■ Problem statement: Retype all of the records shown beneath this task, exactly as they stand.

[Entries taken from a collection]
- Opening Delimiter -

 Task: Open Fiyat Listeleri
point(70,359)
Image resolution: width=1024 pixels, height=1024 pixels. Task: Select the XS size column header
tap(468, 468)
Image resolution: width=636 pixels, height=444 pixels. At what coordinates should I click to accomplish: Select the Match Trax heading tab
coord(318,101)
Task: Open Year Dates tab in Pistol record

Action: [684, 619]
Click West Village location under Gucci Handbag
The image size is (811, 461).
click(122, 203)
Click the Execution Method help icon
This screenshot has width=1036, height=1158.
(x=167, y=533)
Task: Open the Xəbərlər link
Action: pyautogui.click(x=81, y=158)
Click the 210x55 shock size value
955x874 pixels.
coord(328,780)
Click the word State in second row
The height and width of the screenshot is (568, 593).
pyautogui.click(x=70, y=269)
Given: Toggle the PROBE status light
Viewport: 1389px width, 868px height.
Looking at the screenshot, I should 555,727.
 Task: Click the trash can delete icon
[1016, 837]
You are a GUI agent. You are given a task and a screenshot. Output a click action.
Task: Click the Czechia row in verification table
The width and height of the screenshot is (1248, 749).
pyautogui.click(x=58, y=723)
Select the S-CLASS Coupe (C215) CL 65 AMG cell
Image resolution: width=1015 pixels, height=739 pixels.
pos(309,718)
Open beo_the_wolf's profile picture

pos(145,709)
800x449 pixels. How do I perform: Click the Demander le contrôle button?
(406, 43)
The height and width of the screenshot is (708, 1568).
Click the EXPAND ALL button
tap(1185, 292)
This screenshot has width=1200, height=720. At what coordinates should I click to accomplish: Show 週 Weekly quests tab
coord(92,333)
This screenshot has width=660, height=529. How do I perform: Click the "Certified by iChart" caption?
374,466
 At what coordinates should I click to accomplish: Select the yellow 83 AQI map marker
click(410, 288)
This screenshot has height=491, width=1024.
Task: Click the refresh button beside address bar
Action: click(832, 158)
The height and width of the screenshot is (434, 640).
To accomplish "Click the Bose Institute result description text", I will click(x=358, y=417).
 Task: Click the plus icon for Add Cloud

- Closing Delimiter -

■ Answer to the exercise:
 Task: Open Fiyat Listeleri
point(70,359)
Image resolution: width=1024 pixels, height=1024 pixels. Task: Select the XS size column header
tap(468, 468)
Image resolution: width=636 pixels, height=444 pixels. At what coordinates should I click to accomplish: Select the Match Trax heading tab
coord(318,101)
Task: Open Year Dates tab in Pistol record

Action: [684, 619]
Click West Village location under Gucci Handbag
The image size is (811, 461).
click(122, 203)
Click the Execution Method help icon
This screenshot has width=1036, height=1158.
(x=167, y=533)
Task: Open the Xəbərlər link
Action: pyautogui.click(x=81, y=158)
Click the 210x55 shock size value
955x874 pixels.
coord(328,780)
Click the word State in second row
The height and width of the screenshot is (568, 593).
pyautogui.click(x=70, y=269)
Given: Toggle the PROBE status light
Viewport: 1389px width, 868px height.
Looking at the screenshot, I should 555,727.
 Task: Click the trash can delete icon
[1016, 837]
You are a GUI agent. You are given a task and a screenshot. Output a click action.
Task: Click the Czechia row in verification table
The width and height of the screenshot is (1248, 749).
pyautogui.click(x=58, y=723)
Select the S-CLASS Coupe (C215) CL 65 AMG cell
Image resolution: width=1015 pixels, height=739 pixels.
pos(309,718)
Open beo_the_wolf's profile picture

pos(145,709)
800x449 pixels. How do I perform: Click the Demander le contrôle button?
(406, 43)
The height and width of the screenshot is (708, 1568).
Click the EXPAND ALL button
tap(1185, 292)
This screenshot has width=1200, height=720. At what coordinates should I click to accomplish: Show 週 Weekly quests tab
coord(92,333)
This screenshot has width=660, height=529. How do I perform: Click the "Certified by iChart" caption?
374,466
 At what coordinates should I click to accomplish: Select the yellow 83 AQI map marker
click(410, 288)
This screenshot has height=491, width=1024.
Task: Click the refresh button beside address bar
Action: click(832, 158)
The height and width of the screenshot is (434, 640).
To accomplish "Click the Bose Institute result description text", I will click(x=358, y=417).
 Task: Click the plus icon for Add Cloud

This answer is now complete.